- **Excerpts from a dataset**
--------

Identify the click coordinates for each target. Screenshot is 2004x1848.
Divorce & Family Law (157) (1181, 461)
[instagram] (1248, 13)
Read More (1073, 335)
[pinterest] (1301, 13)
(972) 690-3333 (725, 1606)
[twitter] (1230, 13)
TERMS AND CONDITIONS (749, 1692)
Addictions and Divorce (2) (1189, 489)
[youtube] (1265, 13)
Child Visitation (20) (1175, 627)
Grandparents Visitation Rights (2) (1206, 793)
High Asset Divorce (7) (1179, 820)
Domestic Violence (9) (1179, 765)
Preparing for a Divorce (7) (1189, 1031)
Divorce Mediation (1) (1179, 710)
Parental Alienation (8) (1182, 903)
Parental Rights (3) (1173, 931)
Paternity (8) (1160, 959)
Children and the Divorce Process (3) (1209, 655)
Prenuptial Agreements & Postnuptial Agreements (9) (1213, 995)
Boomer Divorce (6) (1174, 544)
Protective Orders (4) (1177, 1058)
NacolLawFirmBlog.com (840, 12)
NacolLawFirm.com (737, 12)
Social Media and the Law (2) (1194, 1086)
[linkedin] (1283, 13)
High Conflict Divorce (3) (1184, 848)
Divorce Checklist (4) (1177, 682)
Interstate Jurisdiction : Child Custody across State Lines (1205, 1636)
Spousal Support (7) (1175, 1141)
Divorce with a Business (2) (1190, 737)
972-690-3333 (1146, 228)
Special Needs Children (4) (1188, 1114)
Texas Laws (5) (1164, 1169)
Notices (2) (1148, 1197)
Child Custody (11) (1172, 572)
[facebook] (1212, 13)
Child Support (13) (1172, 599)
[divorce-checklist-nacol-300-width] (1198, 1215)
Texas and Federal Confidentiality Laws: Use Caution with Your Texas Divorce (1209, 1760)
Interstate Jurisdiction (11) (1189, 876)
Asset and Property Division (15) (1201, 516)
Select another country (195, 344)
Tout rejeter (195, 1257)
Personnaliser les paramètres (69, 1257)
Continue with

--------

- **Instructions for the task**
Some lines of the records above contain the word "High". How many are there? Reply with the number alone.

- **The completed task**
2